WASHINGTON — The common refrain for starting a pitcher on six days rest is that the team “gave him an extra day’s rest.” But when a player is as competitive as Washington Nationals ace Max Scherzer, those decisions don’t come lightly.
On Saturday, the Nats announced a change to their probable pitching chart, bumping Scherzer (15-7, 2.89 ERA) from the Sunday finale to the Monday opener against the Atlanta Braves.
In talking to the media about the move, Scherzer revealed that he was only interested in the extra rest if it didn’t cost him a chance to reach 34 starts. That’s the maximum number of games for most pitchers operating in a five-man rotation, and it’s a mark that Scherzer has not yet reached.
“If they also want to give me an extra day of rest without hurting the team at all, I completely get their decision,” he told the media before the game. “I get it. As long as I don’t lose a start, and Mad Dog (Nats pitching coach Mike Maddux) mapped it out and said I wouldn’t lose a start even if I get an extra day right now.
“So I’m not fighting him.”
In his place, the Nats have recalled Reynaldo Lopez (2-2, 5.33 ERA) from AAA Syracuse to make his sixth start of the season on Sunday. This will be the first start of his career against the New York Mets, while Scherzer will return to Washington early.
Scherzer is pitching at the top of his game right now, going 7-2 with a 2.07 ERA in 12 outings, over the last two months.

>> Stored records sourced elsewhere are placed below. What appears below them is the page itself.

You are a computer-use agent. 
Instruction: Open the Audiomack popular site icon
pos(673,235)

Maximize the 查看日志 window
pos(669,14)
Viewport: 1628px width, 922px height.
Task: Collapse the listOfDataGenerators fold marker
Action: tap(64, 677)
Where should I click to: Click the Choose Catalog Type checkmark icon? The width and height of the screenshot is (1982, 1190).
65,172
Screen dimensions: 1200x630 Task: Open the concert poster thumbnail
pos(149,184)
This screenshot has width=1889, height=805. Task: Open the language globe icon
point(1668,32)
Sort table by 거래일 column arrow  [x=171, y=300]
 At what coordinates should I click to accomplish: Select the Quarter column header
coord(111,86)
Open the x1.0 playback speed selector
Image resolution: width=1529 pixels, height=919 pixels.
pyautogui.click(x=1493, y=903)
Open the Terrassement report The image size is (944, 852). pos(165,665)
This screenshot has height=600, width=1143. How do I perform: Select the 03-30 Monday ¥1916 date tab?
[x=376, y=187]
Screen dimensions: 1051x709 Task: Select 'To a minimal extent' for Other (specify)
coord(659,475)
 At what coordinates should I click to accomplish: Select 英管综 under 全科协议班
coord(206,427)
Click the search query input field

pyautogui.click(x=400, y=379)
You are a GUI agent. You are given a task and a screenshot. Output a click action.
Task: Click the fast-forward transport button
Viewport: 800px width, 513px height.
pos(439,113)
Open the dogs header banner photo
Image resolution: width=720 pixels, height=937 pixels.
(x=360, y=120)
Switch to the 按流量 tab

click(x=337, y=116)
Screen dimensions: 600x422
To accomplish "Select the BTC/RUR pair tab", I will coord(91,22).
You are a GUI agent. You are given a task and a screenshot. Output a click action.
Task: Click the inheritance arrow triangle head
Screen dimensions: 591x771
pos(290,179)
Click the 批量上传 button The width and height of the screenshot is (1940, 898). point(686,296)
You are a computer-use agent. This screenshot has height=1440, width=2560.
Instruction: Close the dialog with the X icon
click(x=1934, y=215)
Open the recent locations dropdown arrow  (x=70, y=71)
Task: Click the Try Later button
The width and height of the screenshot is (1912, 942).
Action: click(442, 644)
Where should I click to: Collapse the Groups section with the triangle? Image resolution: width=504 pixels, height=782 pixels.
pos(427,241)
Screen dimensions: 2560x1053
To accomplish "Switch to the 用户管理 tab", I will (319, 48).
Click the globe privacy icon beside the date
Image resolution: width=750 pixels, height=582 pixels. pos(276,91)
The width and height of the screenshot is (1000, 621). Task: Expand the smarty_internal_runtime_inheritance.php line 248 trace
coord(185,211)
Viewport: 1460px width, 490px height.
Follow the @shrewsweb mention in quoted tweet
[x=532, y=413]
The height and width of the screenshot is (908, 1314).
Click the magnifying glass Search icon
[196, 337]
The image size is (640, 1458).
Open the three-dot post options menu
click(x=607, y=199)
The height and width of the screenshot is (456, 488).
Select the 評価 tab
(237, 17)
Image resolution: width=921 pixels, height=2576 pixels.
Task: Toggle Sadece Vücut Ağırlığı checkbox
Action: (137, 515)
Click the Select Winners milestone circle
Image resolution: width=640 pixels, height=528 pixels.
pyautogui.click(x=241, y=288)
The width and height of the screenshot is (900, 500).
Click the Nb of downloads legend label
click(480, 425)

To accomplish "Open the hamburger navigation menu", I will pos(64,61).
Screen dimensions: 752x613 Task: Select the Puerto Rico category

He currently leads all of baseball with 28 starts, 190 innings pitched, 238 strikeouts and a 0.911 WHIP.
He is considered the Vegas odds-on favorite to win the National League Cy Young award, which makes his performance down the stretch critical for personal and team reasons.
The good news for all parties is that Scherzer’s arm remains rubber, and the goal of extra rest was not to address injury or fatigue.
“I mean, you would love for Max to pitch against the Mets,” manager Dusty Baker explained to the media. “But we felt the extra day was more important than Max pitching here.”
“I feel good,” Scherzer said. “My shoulder and elbow, they all feel great. At this point of the year, where I’m at physically, I can take on extra workload. This is why you work hard the whole season: So at the end, you can shoulder even more workload if you need to. And I’m physically at that point where I can. If they choose to do that, that’s great.
“This is why you work hard the whole season: So at the end, you can shoulder even more workload if you need to. And I’m physically at that point where I can. If they choose to do that, that’s great.”